Our goal at DHS is to completely eliminate the ‘catch and release’ enforcement problem, and return every single illegal entrant, no exceptions. It should be possible to achieve significant and measurable progress to this end in less than a year.

Sir Shane over at The Catholic Knight applauds this as an instance in which conservatives have gotten their way by complaining loud and hard about the Miers nomination.

I’m not so sure, though, that conservatives are exactly united on this one. It’s true that there are some conservatives who are opposed to relaxing immigration laws, but there’s quite a continuum out there, from the lunatic fringe of xenophobic ranting of the Pat Buchanan variety to the more docile economic and national security arguments of members of the Bush administration. But there are some conservatives, including, by the way, your Humble Blogger, who look at the whole immigration problem from a slightly different perspective: namely the perspective of social justice.

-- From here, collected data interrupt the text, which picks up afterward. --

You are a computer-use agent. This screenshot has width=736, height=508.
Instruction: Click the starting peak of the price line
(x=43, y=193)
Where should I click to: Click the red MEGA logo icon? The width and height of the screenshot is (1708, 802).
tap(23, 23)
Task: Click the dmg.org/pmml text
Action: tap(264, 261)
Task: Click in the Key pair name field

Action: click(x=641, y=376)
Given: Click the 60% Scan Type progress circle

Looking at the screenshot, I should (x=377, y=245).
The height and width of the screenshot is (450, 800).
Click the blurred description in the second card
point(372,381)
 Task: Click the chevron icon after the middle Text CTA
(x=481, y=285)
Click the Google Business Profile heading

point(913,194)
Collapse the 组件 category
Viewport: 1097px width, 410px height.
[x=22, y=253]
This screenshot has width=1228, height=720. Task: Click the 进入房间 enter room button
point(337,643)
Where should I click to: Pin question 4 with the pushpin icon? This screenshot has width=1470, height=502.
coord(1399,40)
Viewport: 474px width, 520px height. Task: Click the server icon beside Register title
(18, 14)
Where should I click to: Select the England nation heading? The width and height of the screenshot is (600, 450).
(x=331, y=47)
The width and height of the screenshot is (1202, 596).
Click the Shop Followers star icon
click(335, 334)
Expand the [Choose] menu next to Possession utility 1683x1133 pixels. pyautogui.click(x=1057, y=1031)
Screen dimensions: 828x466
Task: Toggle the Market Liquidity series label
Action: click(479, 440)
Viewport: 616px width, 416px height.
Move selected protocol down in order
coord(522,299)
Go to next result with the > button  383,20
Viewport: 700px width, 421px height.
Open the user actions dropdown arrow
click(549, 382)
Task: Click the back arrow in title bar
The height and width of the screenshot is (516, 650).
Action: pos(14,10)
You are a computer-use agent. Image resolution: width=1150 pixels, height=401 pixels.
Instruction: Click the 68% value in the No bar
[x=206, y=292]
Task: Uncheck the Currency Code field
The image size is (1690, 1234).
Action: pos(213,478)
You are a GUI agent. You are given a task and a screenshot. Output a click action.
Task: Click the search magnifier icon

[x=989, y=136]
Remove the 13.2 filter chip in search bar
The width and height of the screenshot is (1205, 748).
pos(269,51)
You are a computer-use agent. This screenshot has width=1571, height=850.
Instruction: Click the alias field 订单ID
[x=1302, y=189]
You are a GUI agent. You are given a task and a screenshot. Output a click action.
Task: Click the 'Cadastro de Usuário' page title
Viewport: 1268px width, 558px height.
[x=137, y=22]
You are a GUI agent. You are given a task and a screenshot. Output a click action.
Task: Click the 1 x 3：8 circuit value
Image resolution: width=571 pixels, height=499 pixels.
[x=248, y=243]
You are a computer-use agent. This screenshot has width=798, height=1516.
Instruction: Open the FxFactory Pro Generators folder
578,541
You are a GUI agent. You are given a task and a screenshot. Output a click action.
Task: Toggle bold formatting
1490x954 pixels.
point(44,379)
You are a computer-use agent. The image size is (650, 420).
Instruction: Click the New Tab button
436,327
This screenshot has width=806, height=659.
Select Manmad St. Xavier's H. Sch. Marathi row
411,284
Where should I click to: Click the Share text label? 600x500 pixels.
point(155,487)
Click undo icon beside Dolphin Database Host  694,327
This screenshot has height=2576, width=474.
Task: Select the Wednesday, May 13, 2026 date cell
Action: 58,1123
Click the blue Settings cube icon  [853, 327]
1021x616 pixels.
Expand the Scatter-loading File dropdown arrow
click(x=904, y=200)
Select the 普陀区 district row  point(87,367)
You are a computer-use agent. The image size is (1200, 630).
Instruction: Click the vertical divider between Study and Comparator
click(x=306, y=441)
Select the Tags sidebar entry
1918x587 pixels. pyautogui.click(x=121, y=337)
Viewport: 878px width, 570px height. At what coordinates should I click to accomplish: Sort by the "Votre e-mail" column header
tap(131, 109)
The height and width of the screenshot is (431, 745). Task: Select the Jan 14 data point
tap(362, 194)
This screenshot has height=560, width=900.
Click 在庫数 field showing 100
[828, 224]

The United States, on this view, is arguably the best ordered polity in the world and, as such, represents a form of the Common Good to which the dignity of every human being is entitled. On this view there is a sense in which it is a matter of justice to let as many people as possible into the country. Indeed, as many people as want to come in ought to be let in. It is no accident that the few conservatives who hold this view happen, for the most part, also to be Roman Catholics, since the concept of the Common Good is a solid part of the Roman Catholic moral theology that goes back to St. Augustine and beyond. But I’m not claiming that it is a widely held view even among Roman Catholic conservatives. I do claim, however, that it is the correct view for Rolman Catholic conservatives to hold.

The argument in favor of the view is not a simple one, however, and it is complicated by the very problems of national security and economics that other conservatives use to argue for stricter immigration policies. I will have more to say on this issue in the coming days, however, as I attempt to articulate what I take to be the best argument in favor of an open immigration policy.